Sentenza Consulta Italicum, Fassina: ''Vi spiego perché è scorciatoia illusoria''

26 gennaio 2017 ore 12:07, intelligo
di Stefano Ursi

Dopo la sentenza della #Consulta sull'#Italicum molte sono le reazioni politiche. Quando e come andare al voto, su questo si annoda il dibattito. E si confrontano le posizioni. Rendere omogenee le due leggi elettorali per Camera e Senato, come chiede il Quirinale: come fare? Ma soprattutto questa legge (con o senza correttivi) garantisce governabilità? IntelligoNews lo ha chiesto al leader di Sinistra Italiana, Stefano Fassina: ''La prima minoranza ottiene la maggioranza assoluta: è illusoria scorciatoia''.

Spieghiamo ai lettori: la legge che esce dalla decisione della Consulta garantisce governabilità?

''Se per governabilità si intende che la prima minoranza ottiene la maggioranza assoluta delle due Camere ovviamente no. La governabilità, secondo noi, passa attraverso il consenso, onde avere un governo stabile e capace di governare. È un'illusoria scorciatoia quella di un meccanismo elettorale che conferisce ad una minoranza la maggioranza dei seggi alla Camera e al Senato''.

Che cosa deve fare ora il Parlamento? E cosa farà in concreto?

Sentenza Consulta Italicum, Fassina: ''Vi spiego perché è scorciatoia illusoria''
Stefano Fassina
''A me pare che la decisione della Consulta consegni un impianto proporzionale sostanzialmente analogo a quello che è residuato per il Senato dopo la bocciatura del Porcellum. Temo che questo Parlamento voglia invece ridimensionare l'impianto proporzionale necessario a ricostituire la rappresentanza, condizione fondamentale per dare ai governi la capacità di governare''.

Quanto tempo ci vorrà secondo Lei affinché questi correttivi vengano apportati e poi si vada a votare?

''Oggi deve prevalere il voto.

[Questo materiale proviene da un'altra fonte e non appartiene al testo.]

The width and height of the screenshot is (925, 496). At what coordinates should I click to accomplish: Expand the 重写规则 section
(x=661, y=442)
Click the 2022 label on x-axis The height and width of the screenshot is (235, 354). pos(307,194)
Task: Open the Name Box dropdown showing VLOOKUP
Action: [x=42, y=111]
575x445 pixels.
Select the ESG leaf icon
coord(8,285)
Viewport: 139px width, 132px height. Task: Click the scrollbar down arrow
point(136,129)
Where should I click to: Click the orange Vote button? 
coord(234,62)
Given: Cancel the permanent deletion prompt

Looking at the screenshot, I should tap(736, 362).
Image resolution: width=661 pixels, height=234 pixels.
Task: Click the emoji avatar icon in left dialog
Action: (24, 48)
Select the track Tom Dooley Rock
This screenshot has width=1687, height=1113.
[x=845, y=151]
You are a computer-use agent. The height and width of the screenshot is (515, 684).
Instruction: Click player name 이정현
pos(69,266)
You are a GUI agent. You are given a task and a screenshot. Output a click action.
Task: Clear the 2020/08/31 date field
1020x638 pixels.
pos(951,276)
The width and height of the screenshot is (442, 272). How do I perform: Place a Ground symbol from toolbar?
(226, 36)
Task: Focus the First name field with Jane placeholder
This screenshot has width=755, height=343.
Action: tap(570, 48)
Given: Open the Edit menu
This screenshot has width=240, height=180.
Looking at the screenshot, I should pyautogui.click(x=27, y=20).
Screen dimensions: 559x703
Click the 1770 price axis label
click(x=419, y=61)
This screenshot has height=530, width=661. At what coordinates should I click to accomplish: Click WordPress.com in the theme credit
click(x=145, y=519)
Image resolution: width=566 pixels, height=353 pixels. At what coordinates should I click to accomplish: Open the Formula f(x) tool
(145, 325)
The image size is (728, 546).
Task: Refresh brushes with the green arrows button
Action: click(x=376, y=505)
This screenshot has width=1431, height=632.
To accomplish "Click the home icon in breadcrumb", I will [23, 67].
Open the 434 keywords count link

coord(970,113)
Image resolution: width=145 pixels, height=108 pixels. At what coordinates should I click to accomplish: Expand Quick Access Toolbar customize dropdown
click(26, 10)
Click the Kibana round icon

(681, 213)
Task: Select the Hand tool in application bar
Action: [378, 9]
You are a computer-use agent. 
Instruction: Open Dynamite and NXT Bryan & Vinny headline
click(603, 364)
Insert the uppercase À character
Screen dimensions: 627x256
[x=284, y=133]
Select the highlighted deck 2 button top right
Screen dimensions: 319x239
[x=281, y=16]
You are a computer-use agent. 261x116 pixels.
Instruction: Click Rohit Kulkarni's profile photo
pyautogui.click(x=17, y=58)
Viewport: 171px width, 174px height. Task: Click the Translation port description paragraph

La stessa Consulta ha dichiarato che la legge elettorale uscita dalla sua decisione è immediatamente applicabile. Dal 4 Dicembre, lo ricordo, si è reso evidente lo scarto fra Parlamento e Paese, dunque ritengo che oggi si dovrebbero provare a fare quei minimi ritocchi necessari a superare le incongruenze fra le due leggi, ma che entro l'estate si debba andare a votare''.

Ci si riuscirà?

''Penso che fra lavoro d'Aula e in Commissione ci si debba provare, poi a Marzo si dovrà fare il punto: qualora si fosse giunti ad un risultato soddisfacente, si potrà procedere alle elezioni. Ovviamente sempre tenendo fermo il concetto fondamentale che il Presidente della Repubblica, nella sua autonomia, dovrebbe riconoscere l'utilità di andare al voto e l'impossibilità di portare avanti la legislatura''.

Secondo Lei, qualora si apportassero questi correttivi, si tornerà al proporzionale come lo conoscevamo, ovvero con la formazione di coalizioni (e maggioranze) in Parlamento?

''Chiaramente si, è evidente. Solo l'Italicum e il Porcellum potevano evitare la formazione di coalizioni in Parlamento. Ma sono state entrambe giudicate incostituzionali dalla Corte. Ad oggi, con qualunque legge elettorale che abbia requisiti di costituzionalità, si devono costruire maggioranze in Parlamento''.